The BellSouth deal is not as detailed as ones Lucent brokered with Cingular and SBC where IMS will be used to merge the two carriers’ networks and applications. BellSouth co-owns Cingular with SBC but has announced no plans to use Lucent’s IMS gear to converge its wireline and wireless services.
“You can’t lump BellSouth’s deployments in with the Cingular and SBC deployments in terms of IMS, in terms of the comprehensive products that are being used,” said Joe McGarvey, senior analyst-carrier infrastructure at Current Analysis. “What they purchased from Lucent was a portion of their IMS portfolio, but it’s essentially the Telica softswitch and media gateway that (Lucent) acquired from Telica.” Lucent made that clear as well.
“What we’re doing with them is specific to their voice business and their voice-over-broadband in particular,” said John St. Amand, president of Lucent’s converged core business solutions group. “We’re doing a consumer voice-over-IP offering with them over their DSL in their nine state territory deploying our softswitches and media gateways.”
Voice-over-broadband using DSL can be accomplished without IMS. With IMS as a foundation, however, “(BellSouth) can start building up an applications’ suite that is not just typical voice services,” St. Amand said.
He agreed that IMS is best known for converging wireline and wireless networks and applications, “but if you look at any wireline operator who wants to offer some peer-to-peer video service, all this is enabled through IMS and has nothing to do with the mobility aspect of it.”

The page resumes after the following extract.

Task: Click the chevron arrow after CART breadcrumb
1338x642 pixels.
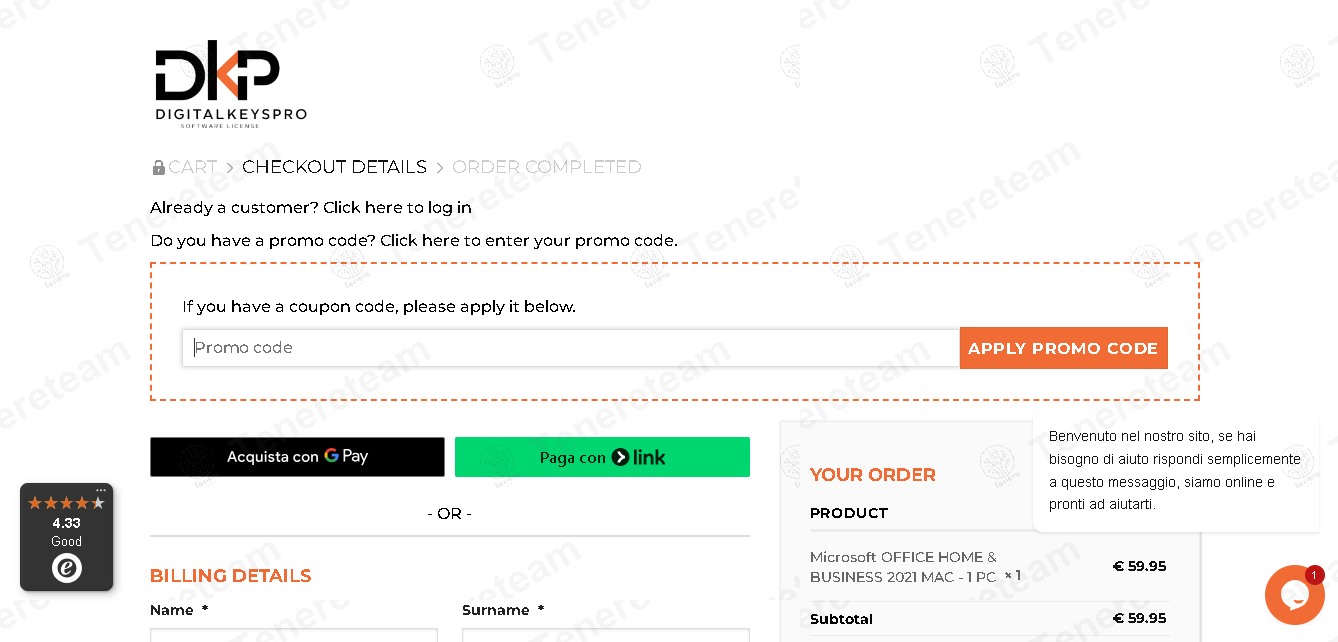Action: click(x=230, y=168)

McGarvey said that the deal laid an IMS foundation for BellSouth and gave Lucent a foot in the carrier’s door when that foundation develops into wider reaching multimedia activities.
“Obviously Lucent is in much better shape. Not only do they have their gateway in there and their media gateway controller, they also have network integration which puts them in a nice position to recommend further technologies,” he said.
While Lucent’s IMS relationship with Cingular is likely to come into play, “there’s nothing stopping BellSouth from going to someone else at this point,” McGarvey added.
Lucent’s BellSouth deal shows the depth of its IMS-based products, said St. Amand.
“We have all the elements of an IMS solution,” he said. “Any other vendor who may claim IMS would only have pieces of it.” It is, said McGarvey, a valid distinction, especially since the term IMS is becoming a bit overused and shopworn.
“There are a lot of cases where I accuse vendors of throwing IMS around too much,” he said. “I’ve done that with Lucent in the past, but not so much in this case. I think they did a good job of spelling out exactly what this is and they’ve made it clear it isn’t identical to the deployment they announced at Cingular and SBC.”